Irish solidarity with Palestine is a heartbreaking and bittersweet thing to consider in the middle of a genocide, in the approximate season of Saint Patrick’s Day.
I am celebrating my amateur genealogist’s claim to a little potato famine era immigrant heritage by listening to Hozier and drinking beer and whiskey and getting up on a soapbox for a second.
The starvation of an entire population as a weapon against civilians in warfare is a despicable move for any nation, let alone a nation whose people were starved to death in concentration camps and ghettos. We said never again, or don’t you remember?
Offerring famine relief as bait for an ambush to attack innocent children looking for food is despicable.
I am disgusted by the US supplying the weapons and the bombs for the military that flattened cities and then air dropping cold rations out of the sky onto the refugee camps that would not have existed if our country hadn’t kept vetoing a ceasefire at the UN.
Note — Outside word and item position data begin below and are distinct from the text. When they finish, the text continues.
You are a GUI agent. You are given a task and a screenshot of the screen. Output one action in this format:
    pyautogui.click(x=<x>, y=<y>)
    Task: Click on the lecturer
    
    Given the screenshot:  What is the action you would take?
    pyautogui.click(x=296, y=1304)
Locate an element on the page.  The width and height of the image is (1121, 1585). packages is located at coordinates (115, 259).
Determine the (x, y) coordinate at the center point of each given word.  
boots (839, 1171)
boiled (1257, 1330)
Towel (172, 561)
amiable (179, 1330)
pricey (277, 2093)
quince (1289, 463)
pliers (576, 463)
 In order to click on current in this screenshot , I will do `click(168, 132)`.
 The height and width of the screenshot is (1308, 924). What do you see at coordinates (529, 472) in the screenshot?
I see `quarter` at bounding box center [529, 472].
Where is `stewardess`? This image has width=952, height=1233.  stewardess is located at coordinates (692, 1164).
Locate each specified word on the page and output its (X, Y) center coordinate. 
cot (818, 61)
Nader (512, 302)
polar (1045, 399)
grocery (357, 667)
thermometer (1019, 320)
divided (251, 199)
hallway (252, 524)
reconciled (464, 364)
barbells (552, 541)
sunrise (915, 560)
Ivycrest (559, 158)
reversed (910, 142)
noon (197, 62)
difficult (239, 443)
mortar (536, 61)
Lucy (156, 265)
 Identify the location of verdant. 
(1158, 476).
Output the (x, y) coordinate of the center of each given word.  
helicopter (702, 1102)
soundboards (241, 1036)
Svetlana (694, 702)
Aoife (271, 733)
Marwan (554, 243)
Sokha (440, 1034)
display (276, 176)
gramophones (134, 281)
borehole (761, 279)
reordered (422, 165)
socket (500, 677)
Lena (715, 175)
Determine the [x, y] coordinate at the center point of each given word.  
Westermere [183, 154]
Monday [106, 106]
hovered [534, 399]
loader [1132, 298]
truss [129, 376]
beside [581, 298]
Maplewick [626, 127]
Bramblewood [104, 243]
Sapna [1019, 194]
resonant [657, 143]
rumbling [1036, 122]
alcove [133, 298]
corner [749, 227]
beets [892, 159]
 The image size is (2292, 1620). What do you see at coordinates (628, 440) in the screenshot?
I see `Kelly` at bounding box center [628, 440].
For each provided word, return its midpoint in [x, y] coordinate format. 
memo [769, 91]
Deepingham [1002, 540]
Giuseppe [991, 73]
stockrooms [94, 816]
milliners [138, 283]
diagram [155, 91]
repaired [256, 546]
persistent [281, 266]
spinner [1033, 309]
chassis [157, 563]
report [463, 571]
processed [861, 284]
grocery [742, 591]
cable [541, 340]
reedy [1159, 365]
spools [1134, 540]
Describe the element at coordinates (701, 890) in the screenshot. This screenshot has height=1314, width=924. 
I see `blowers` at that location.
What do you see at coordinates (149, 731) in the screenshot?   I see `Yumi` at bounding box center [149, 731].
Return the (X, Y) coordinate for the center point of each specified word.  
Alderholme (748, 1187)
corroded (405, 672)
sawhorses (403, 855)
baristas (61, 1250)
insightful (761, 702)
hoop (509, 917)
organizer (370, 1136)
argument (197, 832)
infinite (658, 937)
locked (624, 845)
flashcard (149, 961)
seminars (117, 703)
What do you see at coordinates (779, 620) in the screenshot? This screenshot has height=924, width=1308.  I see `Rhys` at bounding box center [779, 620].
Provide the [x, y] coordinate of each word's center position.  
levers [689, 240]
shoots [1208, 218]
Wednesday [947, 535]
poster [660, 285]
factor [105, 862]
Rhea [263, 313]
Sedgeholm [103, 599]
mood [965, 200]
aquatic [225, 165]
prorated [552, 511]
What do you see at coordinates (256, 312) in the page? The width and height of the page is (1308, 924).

A man sit himself on fire and died of his injuries and asked that his ashes be scattered in a Free Palestine but the protest which has stuck with me the most is the man who filled the streets of a city in the Netherlands with thousands of pairs of children’s shoes but the photos of the shoes were not in black and white they were in color they were taken yesterday.
Around the world people who are using their platforms to speak up are being disciplined at work, told to be quiet, arrested.
It should not be socially questionable to speak up in opposion to a fucking genocide.
Never again means never again and it doesn’t matter whose families are the gods damned target.
I guess I’m going to step down off my soap box, for now.